** Begin **

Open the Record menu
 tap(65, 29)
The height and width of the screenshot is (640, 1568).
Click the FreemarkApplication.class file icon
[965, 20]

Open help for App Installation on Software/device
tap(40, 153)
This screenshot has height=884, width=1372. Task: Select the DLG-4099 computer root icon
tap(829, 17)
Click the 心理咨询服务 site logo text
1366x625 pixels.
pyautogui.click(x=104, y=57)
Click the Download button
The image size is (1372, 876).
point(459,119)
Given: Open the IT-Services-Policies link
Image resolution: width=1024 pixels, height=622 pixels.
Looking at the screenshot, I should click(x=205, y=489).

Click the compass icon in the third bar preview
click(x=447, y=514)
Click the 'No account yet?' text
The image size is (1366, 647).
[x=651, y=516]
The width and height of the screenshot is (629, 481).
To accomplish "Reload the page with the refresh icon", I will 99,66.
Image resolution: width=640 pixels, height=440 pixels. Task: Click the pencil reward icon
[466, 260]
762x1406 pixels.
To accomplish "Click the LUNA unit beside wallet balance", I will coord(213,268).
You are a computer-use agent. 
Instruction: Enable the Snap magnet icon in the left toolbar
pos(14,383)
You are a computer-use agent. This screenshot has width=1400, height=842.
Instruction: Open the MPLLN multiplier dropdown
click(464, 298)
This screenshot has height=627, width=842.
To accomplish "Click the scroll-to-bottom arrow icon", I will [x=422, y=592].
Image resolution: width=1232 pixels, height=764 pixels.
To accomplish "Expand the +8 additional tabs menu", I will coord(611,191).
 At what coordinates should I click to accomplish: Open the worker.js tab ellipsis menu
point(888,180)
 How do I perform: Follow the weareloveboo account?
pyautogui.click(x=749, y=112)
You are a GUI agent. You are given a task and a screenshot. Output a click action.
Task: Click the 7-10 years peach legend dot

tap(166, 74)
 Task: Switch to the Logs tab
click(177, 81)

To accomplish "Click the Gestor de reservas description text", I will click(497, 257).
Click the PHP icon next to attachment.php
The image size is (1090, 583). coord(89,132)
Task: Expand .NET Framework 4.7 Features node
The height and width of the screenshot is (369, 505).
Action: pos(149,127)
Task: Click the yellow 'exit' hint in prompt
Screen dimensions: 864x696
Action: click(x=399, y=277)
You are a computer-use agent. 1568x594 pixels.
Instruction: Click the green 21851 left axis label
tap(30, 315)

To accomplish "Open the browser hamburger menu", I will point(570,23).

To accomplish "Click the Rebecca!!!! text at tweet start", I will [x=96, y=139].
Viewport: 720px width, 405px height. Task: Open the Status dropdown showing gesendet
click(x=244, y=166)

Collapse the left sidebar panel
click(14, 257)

** End **

Transcribe all of the data above line for line, with no changes.

* [OUTPUT OF THE EXERCISE]
Open the Record menu
 tap(65, 29)
The height and width of the screenshot is (640, 1568).
Click the FreemarkApplication.class file icon
[965, 20]

Open help for App Installation on Software/device
tap(40, 153)
This screenshot has height=884, width=1372. Task: Select the DLG-4099 computer root icon
tap(829, 17)
Click the 心理咨询服务 site logo text
1366x625 pixels.
pyautogui.click(x=104, y=57)
Click the Download button
The image size is (1372, 876).
point(459,119)
Given: Open the IT-Services-Policies link
Image resolution: width=1024 pixels, height=622 pixels.
Looking at the screenshot, I should click(x=205, y=489).

Click the compass icon in the third bar preview
click(x=447, y=514)
Click the 'No account yet?' text
The image size is (1366, 647).
[x=651, y=516]
The width and height of the screenshot is (629, 481).
To accomplish "Reload the page with the refresh icon", I will 99,66.
Image resolution: width=640 pixels, height=440 pixels. Task: Click the pencil reward icon
[466, 260]
762x1406 pixels.
To accomplish "Click the LUNA unit beside wallet balance", I will coord(213,268).
You are a computer-use agent. 
Instruction: Enable the Snap magnet icon in the left toolbar
pos(14,383)
You are a computer-use agent. This screenshot has width=1400, height=842.
Instruction: Open the MPLLN multiplier dropdown
click(464, 298)
This screenshot has height=627, width=842.
To accomplish "Click the scroll-to-bottom arrow icon", I will [x=422, y=592].
Image resolution: width=1232 pixels, height=764 pixels.
To accomplish "Expand the +8 additional tabs menu", I will coord(611,191).
 At what coordinates should I click to accomplish: Open the worker.js tab ellipsis menu
point(888,180)
 How do I perform: Follow the weareloveboo account?
pyautogui.click(x=749, y=112)
You are a GUI agent. You are given a task and a screenshot. Output a click action.
Task: Click the 7-10 years peach legend dot

tap(166, 74)
 Task: Switch to the Logs tab
click(177, 81)

To accomplish "Click the Gestor de reservas description text", I will click(497, 257).
Click the PHP icon next to attachment.php
The image size is (1090, 583). coord(89,132)
Task: Expand .NET Framework 4.7 Features node
The height and width of the screenshot is (369, 505).
Action: pos(149,127)
Task: Click the yellow 'exit' hint in prompt
Screen dimensions: 864x696
Action: click(x=399, y=277)
You are a computer-use agent. 1568x594 pixels.
Instruction: Click the green 21851 left axis label
tap(30, 315)

To accomplish "Open the browser hamburger menu", I will point(570,23).

To accomplish "Click the Rebecca!!!! text at tweet start", I will [x=96, y=139].
Viewport: 720px width, 405px height. Task: Open the Status dropdown showing gesendet
click(x=244, y=166)

Collapse the left sidebar panel
click(14, 257)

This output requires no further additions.